En effet, leur grande erreur a été de penser que les logements marocains étaient chauffés, comme en Algérie ou même en Tunisie, avec du gaz de ville, alors que cela n’a jamais été le cas au Maroc. »

« L’Algérie a coupé le GME car ses réserves ne lui permettaient plus de fournir ses petits clients »

« Au final, il est important de préciser que notre pays peut se passer sans problème de délestage du gaz algérien et qu’il n’y aura pas le grand carnage annoncé.

De plus, si l’Algérie a décidé de couper ses livraisons au Maroc, tous les experts gaziers savent que ce n’est pas pour des raisons politiques, mais simplement parce que ce pays a des réserves en fin de vie et une consommation intérieure galopante, qui l’obligent à se débarrasser de ses plus petits clients comme le Maroc », précise notre source pour qui le tour des grands clients, comme le Portugal ou l’Espagne viendra dans moins de 10 ans.

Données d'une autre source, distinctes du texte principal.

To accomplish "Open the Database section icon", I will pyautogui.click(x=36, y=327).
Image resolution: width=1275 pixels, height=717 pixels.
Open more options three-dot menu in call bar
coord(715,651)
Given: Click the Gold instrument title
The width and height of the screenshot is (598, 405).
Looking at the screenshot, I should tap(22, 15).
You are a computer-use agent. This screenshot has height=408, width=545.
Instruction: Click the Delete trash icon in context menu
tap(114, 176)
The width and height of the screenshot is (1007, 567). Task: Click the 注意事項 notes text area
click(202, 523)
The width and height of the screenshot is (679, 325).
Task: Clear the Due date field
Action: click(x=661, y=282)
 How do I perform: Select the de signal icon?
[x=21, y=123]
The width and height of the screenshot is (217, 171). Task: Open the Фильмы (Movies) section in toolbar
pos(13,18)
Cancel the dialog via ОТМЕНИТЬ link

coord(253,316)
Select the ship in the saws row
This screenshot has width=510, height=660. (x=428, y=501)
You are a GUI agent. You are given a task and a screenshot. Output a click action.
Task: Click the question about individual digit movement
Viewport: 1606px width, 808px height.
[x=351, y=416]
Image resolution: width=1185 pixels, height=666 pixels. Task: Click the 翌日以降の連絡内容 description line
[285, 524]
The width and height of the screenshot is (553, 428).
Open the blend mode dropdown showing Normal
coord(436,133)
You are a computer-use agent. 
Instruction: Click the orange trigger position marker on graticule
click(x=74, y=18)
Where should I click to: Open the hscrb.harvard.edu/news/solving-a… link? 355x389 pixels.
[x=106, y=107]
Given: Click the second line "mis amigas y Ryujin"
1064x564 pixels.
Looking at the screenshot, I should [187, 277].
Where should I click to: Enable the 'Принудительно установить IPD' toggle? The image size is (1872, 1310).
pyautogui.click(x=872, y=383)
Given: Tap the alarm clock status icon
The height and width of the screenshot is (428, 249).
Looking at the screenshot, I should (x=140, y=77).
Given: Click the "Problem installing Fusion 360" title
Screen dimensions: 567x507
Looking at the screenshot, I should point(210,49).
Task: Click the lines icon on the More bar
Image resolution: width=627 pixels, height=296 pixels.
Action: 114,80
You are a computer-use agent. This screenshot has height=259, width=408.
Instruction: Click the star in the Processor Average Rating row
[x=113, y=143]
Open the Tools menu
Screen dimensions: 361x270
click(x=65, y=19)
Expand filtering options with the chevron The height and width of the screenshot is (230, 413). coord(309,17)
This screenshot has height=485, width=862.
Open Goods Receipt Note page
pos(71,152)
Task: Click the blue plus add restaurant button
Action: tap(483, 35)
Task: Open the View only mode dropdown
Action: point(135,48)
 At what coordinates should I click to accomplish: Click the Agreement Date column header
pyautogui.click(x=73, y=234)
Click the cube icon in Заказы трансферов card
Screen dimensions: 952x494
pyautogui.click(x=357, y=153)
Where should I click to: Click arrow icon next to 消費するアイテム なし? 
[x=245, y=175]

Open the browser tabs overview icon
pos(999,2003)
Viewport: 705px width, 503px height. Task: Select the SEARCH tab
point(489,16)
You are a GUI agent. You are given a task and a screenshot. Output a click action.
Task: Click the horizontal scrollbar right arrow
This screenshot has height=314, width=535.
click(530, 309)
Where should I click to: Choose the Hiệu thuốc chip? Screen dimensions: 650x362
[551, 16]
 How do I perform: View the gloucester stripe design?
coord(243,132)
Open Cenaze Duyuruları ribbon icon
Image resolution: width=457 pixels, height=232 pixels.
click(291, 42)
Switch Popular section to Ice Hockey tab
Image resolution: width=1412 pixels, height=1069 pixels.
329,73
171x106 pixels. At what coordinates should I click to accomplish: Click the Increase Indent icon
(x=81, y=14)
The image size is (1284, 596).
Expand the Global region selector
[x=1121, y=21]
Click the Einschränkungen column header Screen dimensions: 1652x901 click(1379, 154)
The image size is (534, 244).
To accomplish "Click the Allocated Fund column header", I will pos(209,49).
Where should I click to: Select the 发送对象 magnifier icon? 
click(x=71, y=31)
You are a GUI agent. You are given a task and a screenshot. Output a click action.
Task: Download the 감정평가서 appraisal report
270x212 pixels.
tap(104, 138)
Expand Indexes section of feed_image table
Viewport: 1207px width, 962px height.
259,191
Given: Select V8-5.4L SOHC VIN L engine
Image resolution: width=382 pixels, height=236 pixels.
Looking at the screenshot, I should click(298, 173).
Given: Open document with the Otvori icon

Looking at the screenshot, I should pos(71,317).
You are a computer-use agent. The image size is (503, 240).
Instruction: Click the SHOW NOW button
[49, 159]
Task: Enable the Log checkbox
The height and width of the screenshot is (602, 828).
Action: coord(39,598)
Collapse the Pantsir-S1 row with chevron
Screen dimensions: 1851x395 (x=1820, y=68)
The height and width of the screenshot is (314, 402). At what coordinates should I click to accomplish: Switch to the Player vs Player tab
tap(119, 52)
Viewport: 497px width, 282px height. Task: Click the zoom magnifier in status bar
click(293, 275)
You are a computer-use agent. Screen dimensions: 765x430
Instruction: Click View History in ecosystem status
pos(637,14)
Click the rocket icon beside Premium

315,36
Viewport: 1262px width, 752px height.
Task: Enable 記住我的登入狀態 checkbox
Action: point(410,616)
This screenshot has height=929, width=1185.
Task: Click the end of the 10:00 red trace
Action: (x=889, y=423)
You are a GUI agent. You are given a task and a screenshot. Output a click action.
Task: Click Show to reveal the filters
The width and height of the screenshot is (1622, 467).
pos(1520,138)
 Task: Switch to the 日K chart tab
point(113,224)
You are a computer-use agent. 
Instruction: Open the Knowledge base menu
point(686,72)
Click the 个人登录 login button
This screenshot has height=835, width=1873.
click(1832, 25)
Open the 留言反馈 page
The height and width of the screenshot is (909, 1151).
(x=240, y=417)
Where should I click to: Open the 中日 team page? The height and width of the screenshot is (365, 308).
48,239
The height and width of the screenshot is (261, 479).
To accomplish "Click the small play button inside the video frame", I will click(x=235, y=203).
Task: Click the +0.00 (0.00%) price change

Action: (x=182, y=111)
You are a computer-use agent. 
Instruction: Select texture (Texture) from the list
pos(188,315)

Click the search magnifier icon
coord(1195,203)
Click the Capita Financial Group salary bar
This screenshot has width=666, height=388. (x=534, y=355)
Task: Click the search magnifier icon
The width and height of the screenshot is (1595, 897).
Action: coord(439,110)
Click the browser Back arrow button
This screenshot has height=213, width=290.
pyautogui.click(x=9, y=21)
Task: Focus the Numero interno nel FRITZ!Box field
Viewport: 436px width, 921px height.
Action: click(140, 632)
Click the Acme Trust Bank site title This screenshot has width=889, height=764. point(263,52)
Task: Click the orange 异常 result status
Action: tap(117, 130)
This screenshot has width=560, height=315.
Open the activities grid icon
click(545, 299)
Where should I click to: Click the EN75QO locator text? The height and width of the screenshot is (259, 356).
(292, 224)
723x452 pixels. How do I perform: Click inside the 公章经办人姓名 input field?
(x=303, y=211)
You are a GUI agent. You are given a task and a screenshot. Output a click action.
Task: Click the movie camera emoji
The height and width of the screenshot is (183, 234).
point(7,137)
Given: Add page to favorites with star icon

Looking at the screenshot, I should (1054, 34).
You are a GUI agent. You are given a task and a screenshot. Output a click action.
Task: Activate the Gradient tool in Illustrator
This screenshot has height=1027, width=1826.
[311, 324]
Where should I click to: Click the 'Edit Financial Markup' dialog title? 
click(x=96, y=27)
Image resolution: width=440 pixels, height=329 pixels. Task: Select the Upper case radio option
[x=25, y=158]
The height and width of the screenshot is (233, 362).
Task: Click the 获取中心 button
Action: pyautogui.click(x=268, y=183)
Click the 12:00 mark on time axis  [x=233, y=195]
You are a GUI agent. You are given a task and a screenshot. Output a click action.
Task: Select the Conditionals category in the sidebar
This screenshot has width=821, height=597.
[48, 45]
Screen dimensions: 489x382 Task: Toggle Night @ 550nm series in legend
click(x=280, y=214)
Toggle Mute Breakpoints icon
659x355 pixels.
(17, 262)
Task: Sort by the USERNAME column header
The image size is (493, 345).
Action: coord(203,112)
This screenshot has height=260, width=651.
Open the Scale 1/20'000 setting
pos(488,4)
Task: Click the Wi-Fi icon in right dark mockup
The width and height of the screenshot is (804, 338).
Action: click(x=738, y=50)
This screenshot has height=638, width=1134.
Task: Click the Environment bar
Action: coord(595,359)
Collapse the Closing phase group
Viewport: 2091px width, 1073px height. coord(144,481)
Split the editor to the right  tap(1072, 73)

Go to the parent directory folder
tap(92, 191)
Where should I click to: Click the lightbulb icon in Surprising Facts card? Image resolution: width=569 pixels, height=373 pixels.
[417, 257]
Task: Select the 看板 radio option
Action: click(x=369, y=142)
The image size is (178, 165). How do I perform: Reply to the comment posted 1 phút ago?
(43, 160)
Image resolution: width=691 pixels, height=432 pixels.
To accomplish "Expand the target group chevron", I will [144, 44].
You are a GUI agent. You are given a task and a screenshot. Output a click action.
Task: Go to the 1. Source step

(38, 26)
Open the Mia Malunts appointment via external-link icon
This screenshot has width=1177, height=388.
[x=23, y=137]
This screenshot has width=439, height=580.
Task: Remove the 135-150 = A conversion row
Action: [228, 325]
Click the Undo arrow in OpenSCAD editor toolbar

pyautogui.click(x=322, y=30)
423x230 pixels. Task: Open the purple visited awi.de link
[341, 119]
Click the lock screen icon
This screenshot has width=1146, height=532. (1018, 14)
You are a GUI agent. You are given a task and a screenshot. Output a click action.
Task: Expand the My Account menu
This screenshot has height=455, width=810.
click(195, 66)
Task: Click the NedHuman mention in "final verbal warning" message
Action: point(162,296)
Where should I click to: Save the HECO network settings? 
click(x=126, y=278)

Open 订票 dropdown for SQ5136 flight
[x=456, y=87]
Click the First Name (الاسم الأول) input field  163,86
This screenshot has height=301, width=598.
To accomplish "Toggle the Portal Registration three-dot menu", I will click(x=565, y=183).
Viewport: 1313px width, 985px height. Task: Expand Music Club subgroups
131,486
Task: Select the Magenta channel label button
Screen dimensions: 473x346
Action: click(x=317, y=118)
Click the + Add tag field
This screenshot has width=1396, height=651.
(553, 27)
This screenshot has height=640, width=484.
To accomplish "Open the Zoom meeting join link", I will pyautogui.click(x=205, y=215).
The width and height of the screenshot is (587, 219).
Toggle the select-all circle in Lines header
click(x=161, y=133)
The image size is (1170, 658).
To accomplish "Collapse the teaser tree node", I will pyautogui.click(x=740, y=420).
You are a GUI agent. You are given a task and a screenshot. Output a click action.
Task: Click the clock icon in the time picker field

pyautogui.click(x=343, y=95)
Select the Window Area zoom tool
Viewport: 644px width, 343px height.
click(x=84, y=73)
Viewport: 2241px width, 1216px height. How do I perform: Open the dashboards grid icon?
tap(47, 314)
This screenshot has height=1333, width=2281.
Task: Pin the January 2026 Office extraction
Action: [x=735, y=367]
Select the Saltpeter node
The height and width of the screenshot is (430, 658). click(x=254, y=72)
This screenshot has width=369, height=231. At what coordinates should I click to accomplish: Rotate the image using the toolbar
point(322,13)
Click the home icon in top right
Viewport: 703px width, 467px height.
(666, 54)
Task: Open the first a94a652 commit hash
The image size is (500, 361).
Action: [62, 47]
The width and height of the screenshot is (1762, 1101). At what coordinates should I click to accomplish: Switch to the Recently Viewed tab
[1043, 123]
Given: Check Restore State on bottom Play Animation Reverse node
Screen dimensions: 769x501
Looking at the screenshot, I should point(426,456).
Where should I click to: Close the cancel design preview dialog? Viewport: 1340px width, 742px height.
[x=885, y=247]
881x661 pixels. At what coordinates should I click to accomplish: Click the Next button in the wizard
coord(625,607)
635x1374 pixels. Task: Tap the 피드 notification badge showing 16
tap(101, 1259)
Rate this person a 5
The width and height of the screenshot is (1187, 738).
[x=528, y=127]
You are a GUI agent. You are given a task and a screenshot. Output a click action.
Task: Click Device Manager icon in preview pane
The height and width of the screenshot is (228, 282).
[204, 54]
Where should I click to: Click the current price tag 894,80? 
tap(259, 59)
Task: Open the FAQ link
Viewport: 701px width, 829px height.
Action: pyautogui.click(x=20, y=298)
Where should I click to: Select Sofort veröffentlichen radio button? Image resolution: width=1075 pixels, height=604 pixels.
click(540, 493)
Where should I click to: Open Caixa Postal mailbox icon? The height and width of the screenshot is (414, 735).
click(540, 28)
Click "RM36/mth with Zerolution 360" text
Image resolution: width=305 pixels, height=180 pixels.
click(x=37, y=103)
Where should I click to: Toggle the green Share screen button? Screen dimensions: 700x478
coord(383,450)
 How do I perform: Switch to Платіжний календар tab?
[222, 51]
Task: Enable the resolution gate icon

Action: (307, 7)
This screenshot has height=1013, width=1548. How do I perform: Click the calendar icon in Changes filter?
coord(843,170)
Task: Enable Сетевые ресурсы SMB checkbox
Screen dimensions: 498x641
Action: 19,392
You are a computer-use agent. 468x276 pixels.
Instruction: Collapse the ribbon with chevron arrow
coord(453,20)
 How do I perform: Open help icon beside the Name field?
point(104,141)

« Un problème d’approvisionnement gazier bientôt dépassé grâce au gisement de Tendrara et aux futures découvertes de Sound Energy »

En réalité, l’Espagne risque de souffrir bien plus que le Maroc car, en s’appuyant trop fortement sur la production d’électricité avec du gaz qui n’était pas cher, elle va devoir faire face aujourd’hui à la flambée des cours internationaux qui va occasionner un prix du kilowatt/heure très élevé.

À la dernière question de savoir si Sound Energy allait régler définitivement le problème d’approvisionnement du Maroc, notre source déclare que ce ne sera pas le cas à court terme, mais qu’à long terme, elle permettra de sauvegarder la résilience du système grâce aux opportunités offertes par les futures découvertes de gaz de la société anglaise qui ne compte pas se limiter au gisement de Tendrara.